ID: 31868 · Report as offensive     Reply Quote
computezrmle
Volunteer moderator
Volunteer developer
Volunteer tester
Help desk expert
Avatar

Send message
Joined: 15 Jun 08
Posts: 2401
Credit: 225,401,087
RAC: 123,599
Message 31869 - Posted: 7 Aug 2017, 11:31:30 UTC - in response to Message 31868.  

So far as I have understood it depends on the kind of Input-Files that our LHC-WUs are generated from. Maybe that David had not finished his fix for this.

So it must not be critical if the output is missing; if you want to check if your WU is healthy use "Properties" and check "elapsed Time" versus "CPU-Time"

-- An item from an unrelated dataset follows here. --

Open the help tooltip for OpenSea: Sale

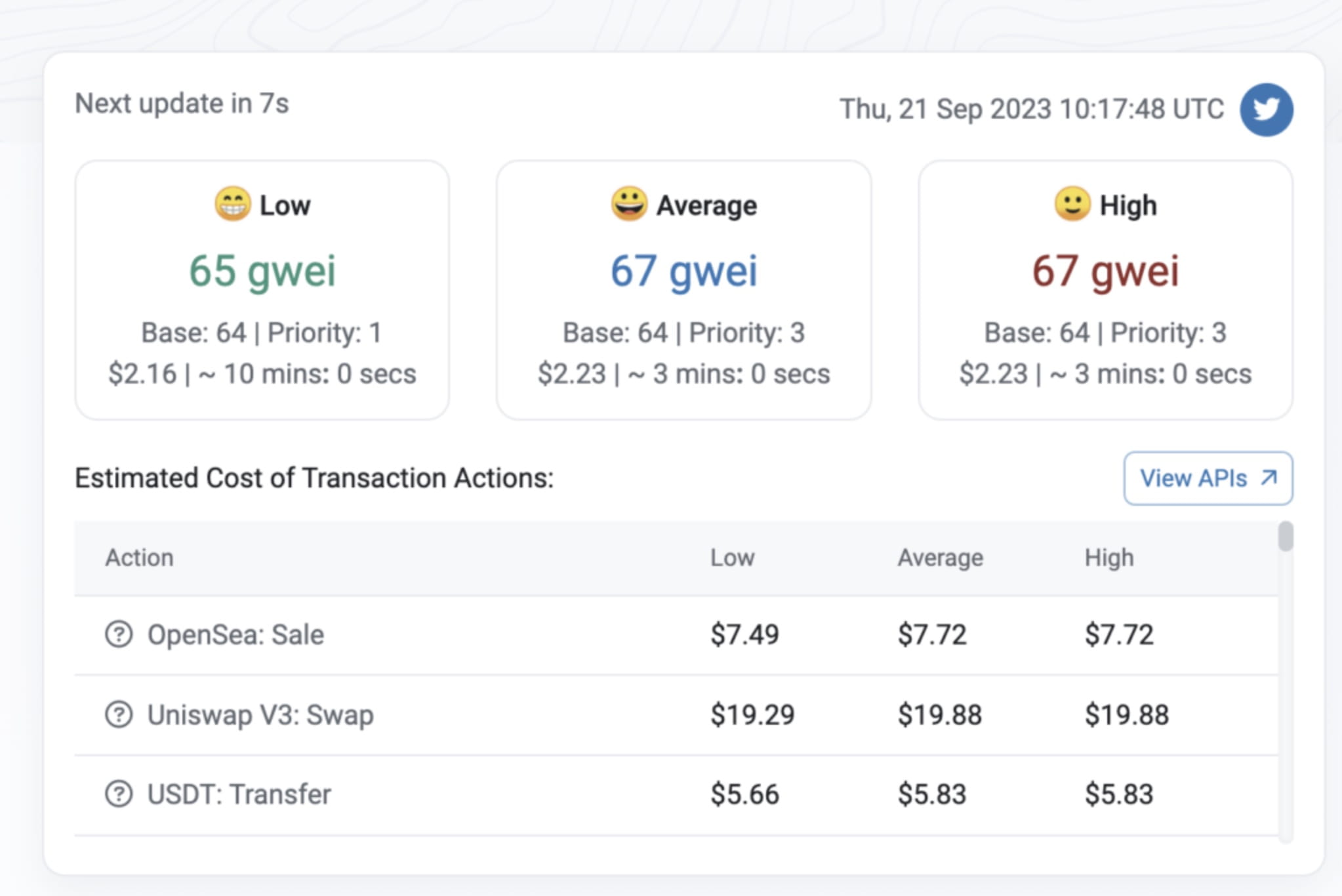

My results seem to be valid.
So the main objective of the WUs is fulfilled.

The missing console output is nothing to worry about.
My comment should have been just a hint that some hosts still have problems with it while others don't, e.g. Toby Broom's.
ID: 31869 · Report as offensive     Reply Quote
Erich56

Send message
Joined: 18 Dec 15
Posts: 1687
Credit: 102,987,306
RAC: 125,849
Message 31908 - Posted: 10 Aug 2017, 18:10:22 UTC

A minute ago, I retried the VM console - and, surprise, this time it worked :-)

Thanks to whoever got the problem solved!
ID: 31908 · Report as offensive     Reply Quote
computezrmle
Volunteer moderator
Volunteer developer
Volunteer tester
Help desk expert
Avatar

Send message
Joined: 15 Jun 08
Posts: 2401
Credit: 225,401,087
RAC: 123,599
Message 32042 - Posted: 22 Aug 2017, 9:38:45 UTC - in response to Message 31908.  

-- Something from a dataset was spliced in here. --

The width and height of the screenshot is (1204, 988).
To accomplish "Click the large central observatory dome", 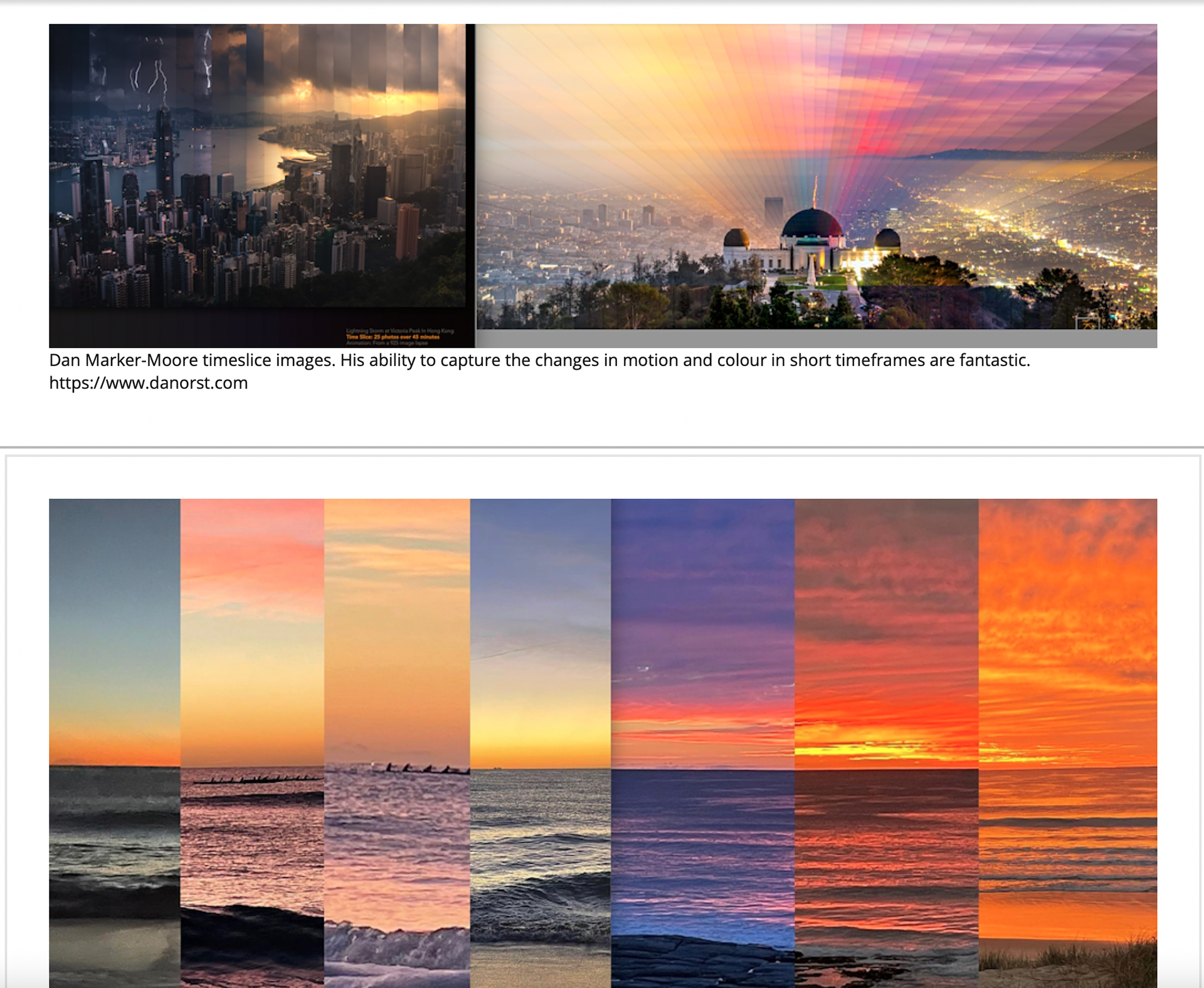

A minute ago, I retried the VM console - and, surprise, this time it worked :-)

Thanks to whoever got the problem solved!

Is it really solved?
On my hosts the output is printed only right before the end of WU.
ID: 32042 · Report as offensive     Reply Quote
computezrmle
Volunteer moderator
Volunteer developer
Volunteer tester
Help desk expert
Avatar

Send message
Joined: 15 Jun 08
Posts: 2401
Credit: 225,401,087
RAC: 123,599
Message 32157 - Posted: 31 Aug 2017, 7:48:31 UTC - in response to Message 32042.  

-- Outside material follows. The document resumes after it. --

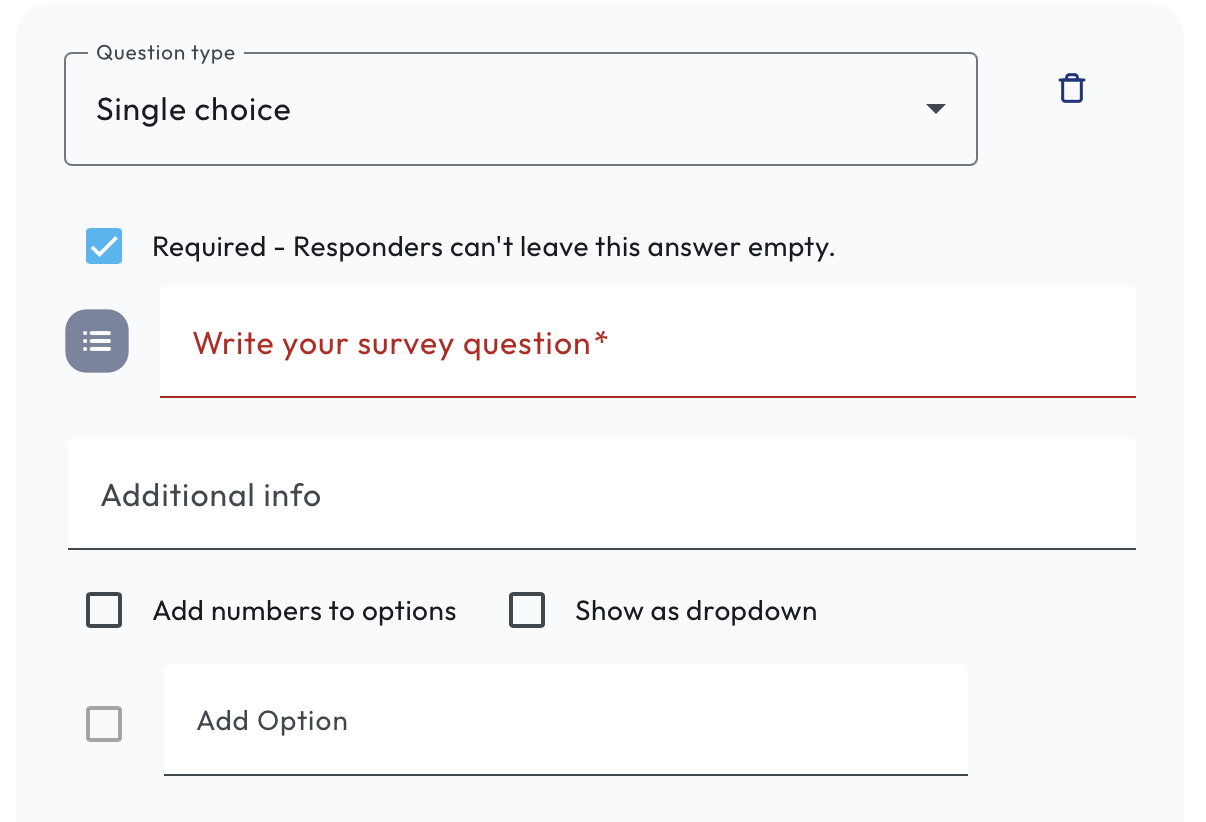
Task: Click the Add numbers to options label
Action: 304,611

A minute ago, I retried the VM console - and, surprise, this time it worked :-)

Thanks to whoever got the problem solved!

Is it really solved?
On my hosts the output is printed only right before the end of WU.

Still not solved.
And what about the plans to activate a top console?
This would be very helpful to identify error conditions, e.g. not enough RAM.
ID: 32157 · Report as offensive     Reply Quote
David Cameron
Project administrator
Project developer
Project scientist

Send message
Joined: 13 May 14
Posts: 387
Credit: 15,314,184
RAC: 0
Message 32171 - Posted: 1 Sep 2017, 12:59:59 UTC - in response to Message 32157.  

I think there might be a problem with reporting the events in single-core tasks and from a brief look at your results I see only single core. In this case the logs we extract the information from are structured slightly differently. I'll try running some single core tasks to investigate.

In the meantime I think I have finally got top working in console 3, can others confirm that it works for them? If so I will post a new thread to celebrate!
ID: 32171 · Report as offensive     Reply Quote
computezrmle
Volunteer moderator
Volunteer developer
Volunteer tester
Help desk expert
Avatar

Send message
Joined: 15 Jun 08
Posts: 2401
Credit: 225,401,087
RAC: 123,599
Message 32173 - Posted: 1 Sep 2017, 14:03:44 UTC - in response to Message 32171.  

David Cameron wrote:
... finally got top working in console 3, can others confirm that it works ...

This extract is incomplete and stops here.